- _WORK TO BE COMPLETED_
Render these lines as a JSON list of strings, one string per line, leaving out blank lines. Cover all the records.
**** RECORDS FOR THIS EXERCISE ****
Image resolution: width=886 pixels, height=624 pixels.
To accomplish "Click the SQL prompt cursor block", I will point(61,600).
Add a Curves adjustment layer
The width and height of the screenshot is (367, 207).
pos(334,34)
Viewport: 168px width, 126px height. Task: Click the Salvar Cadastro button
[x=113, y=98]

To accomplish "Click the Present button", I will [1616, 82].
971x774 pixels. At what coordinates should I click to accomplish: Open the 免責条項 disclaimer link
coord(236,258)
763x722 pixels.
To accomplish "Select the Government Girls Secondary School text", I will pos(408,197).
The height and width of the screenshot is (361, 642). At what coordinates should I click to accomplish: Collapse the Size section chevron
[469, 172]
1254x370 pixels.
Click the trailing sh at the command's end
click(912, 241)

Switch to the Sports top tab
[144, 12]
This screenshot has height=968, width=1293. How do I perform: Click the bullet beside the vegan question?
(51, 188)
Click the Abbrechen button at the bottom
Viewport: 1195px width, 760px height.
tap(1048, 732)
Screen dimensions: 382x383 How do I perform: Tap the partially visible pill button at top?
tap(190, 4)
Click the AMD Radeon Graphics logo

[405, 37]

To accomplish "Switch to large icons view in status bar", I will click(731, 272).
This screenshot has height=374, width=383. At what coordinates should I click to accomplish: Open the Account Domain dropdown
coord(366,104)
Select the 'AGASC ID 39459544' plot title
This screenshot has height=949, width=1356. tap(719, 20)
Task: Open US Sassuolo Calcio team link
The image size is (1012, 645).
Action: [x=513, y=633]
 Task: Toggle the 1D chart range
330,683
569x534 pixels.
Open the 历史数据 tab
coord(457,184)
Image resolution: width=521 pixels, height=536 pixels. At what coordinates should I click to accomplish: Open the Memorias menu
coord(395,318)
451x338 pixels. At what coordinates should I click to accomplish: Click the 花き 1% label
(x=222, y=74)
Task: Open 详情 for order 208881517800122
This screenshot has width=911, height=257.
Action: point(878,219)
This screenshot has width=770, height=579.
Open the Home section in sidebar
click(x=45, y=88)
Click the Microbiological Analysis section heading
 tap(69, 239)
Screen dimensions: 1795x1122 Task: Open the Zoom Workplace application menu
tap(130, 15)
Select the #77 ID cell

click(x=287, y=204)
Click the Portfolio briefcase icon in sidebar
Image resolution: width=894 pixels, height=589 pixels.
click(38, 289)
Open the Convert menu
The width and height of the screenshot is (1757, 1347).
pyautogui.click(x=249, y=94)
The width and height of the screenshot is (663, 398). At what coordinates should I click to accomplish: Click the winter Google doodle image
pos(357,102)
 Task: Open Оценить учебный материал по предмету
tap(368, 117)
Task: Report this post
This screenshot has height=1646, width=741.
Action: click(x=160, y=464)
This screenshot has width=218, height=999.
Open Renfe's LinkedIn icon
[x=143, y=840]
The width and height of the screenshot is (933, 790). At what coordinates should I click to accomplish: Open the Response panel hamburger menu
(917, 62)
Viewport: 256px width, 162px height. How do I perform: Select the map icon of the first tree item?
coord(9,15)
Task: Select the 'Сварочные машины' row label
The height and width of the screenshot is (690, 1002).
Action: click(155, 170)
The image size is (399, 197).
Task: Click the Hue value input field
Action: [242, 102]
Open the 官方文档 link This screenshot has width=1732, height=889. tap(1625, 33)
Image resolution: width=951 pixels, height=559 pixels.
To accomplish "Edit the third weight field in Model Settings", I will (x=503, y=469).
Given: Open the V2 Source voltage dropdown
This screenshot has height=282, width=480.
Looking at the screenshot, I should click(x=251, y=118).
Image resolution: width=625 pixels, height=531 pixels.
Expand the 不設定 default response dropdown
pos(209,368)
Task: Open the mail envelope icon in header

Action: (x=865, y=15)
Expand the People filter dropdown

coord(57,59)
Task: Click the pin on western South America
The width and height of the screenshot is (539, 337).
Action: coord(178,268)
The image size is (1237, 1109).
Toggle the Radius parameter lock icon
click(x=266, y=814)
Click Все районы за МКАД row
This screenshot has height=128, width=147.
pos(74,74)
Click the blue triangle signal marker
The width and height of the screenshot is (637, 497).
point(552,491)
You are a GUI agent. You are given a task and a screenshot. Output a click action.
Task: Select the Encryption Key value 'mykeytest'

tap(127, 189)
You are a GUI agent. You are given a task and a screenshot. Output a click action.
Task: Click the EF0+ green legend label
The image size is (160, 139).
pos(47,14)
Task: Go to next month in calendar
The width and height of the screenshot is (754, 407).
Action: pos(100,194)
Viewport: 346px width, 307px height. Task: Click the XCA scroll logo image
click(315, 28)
****
- _ANSWER TO THE EXERCISE_
[
  "Image resolution: width=886 pixels, height=624 pixels.",
  "To accomplish \"Click the SQL prompt cursor block\", I will point(61,600).",
  "Add a Curves adjustment layer",
  "The width and height of the screenshot is (367, 207).",
  "pos(334,34)",
  "Viewport: 168px width, 126px height. Task: Click the Salvar Cadastro button",
  "[x=113, y=98]",
  "To accomplish \"Click the Present button\", I will [1616, 82].",
  "971x774 pixels. At what coordinates should I click to accomplish: Open the 免責条項 disclaimer link",
  "coord(236,258)",
  "763x722 pixels.",
  "To accomplish \"Select the Government Girls Secondary School text\", I will pos(408,197).",
  "The height and width of the screenshot is (361, 642). At what coordinates should I click to accomplish: Collapse the Size section chevron",
  "[469, 172]",
  "1254x370 pixels.",
  "Click the trailing sh at the command's end",
  "click(912, 241)",
  "Switch to the Sports top tab",
  "[144, 12]",
  "This screenshot has height=968, width=1293. How do I perform: Click the bullet beside the vegan question?",
  "(51, 188)",
  "Click the Abbrechen button at the bottom",
  "Viewport: 1195px width, 760px height.",
  "tap(1048, 732)",
  "Screen dimensions: 382x383 How do I perform: Tap the partially visible pill button at top?",
  "tap(190, 4)",
  "Click the AMD Radeon Graphics logo",
  "[405, 37]",
  "To accomplish \"Switch to large icons view in status bar\", I will click(731, 272).",
  "This screenshot has height=374, width=383. At what coordinates should I click to accomplish: Open the Account Domain dropdown",
  "coord(366,104)",
  "Select the 'AGASC ID 39459544' plot title",
  "This screenshot has height=949, width=1356. tap(719, 20)",
  "Task: Open US Sassuolo Calcio team link",
  "The image size is (1012, 645).",
  "Action: [x=513, y=633]",
  " Task: Toggle the 1D chart range",
  "330,683",
  "569x534 pixels.",
  "Open the 历史数据 tab",
  "coord(457,184)",
  "Image resolution: width=521 pixels, height=536 pixels. At what coordinates should I click to accomplish: Open the Memorias menu",
  "coord(395,318)",
  "451x338 pixels. At what coordinates should I click to accomplish: Click the 花き 1% label",
  "(x=222, y=74)",
  "Task: Open 详情 for order 208881517800122",
  "This screenshot has width=911, height=257.",
  "Action: point(878,219)",
  "This screenshot has width=770, height=579.",
  "Open the Home section in sidebar",
  "click(x=45, y=88)",
  "Click the Microbiological Analysis section heading",
  " tap(69, 239)",
  "Screen dimensions: 1795x1122 Task: Open the Zoom Workplace application menu",
  "tap(130, 15)",
  "Select the #77 ID cell",
  "click(x=287, y=204)",
  "Click the Portfolio briefcase icon in sidebar",
  "Image resolution: width=894 pixels, height=589 pixels.",
  "click(38, 289)",
  "Open the Convert menu",
  "The width and height of the screenshot is (1757, 1347).",
  "pyautogui.click(x=249, y=94)",
  "The width and height of the screenshot is (663, 398). At what coordinates should I click to accomplish: Click the winter Google doodle image",
  "pos(357,102)",
  " Task: Open Оценить учебный материал по предмету",
  "tap(368, 117)",
  "Task: Report this post",
  "This screenshot has height=1646, width=741.",
  "Action: click(x=160, y=464)",
  "This screenshot has width=218, height=999.",
  "Open Renfe's LinkedIn icon",
  "[x=143, y=840]",
  "The width and height of the screenshot is (933, 790). At what coordinates should I click to accomplish: Open the Response panel hamburger menu",
  "(917, 62)",
  "Viewport: 256px width, 162px height. How do I perform: Select the map icon of the first tree item?",
  "coord(9,15)",
  "Task: Select the 'Сварочные машины' row label",
  "The height and width of the screenshot is (690, 1002).",
  "Action: click(155, 170)",
  "The image size is (399, 197).",
  "Task: Click the Hue value input field",
  "Action: [242, 102]",
  "Open the 官方文档 link This screenshot has width=1732, height=889. tap(1625, 33)",
  "Image resolution: width=951 pixels, height=559 pixels.",
  "To accomplish \"Edit the third weight field in Model Settings\", I will (x=503, y=469).",
  "Given: Open the V2 Source voltage dropdown",
  "This screenshot has height=282, width=480.",
  "Looking at the screenshot, I should click(x=251, y=118).",
  "Image resolution: width=625 pixels, height=531 pixels.",
  "Expand the 不設定 default response dropdown",
  "pos(209,368)",
  "Task: Open the mail envelope icon in header",
  "Action: (x=865, y=15)",
  "Expand the People filter dropdown",
  "coord(57,59)",
  "Task: Click the pin on western South America",
  "The width and height of the screenshot is (539, 337).",
  "Action: coord(178,268)",
  "The image size is (1237, 1109).",
  "Toggle the Radius parameter lock icon",
  "click(x=266, y=814)",
  "Click Все районы за МКАД row",
  "This screenshot has height=128, width=147.",
  "pos(74,74)",
  "Click the blue triangle signal marker",
  "The width and height of the screenshot is (637, 497).",
  "point(552,491)",
  "You are a GUI agent. You are given a task and a screenshot. Output a click action.",
  "Task: Select the Encryption Key value 'mykeytest'",
  "tap(127, 189)",
  "You are a GUI agent. You are given a task and a screenshot. Output a click action.",
  "Task: Click the EF0+ green legend label",
  "The image size is (160, 139).",
  "pos(47,14)",
  "Task: Go to next month in calendar",
  "The width and height of the screenshot is (754, 407).",
  "Action: pos(100,194)",
  "Viewport: 346px width, 307px height. Task: Click the XCA scroll logo image",
  "click(315, 28)"
]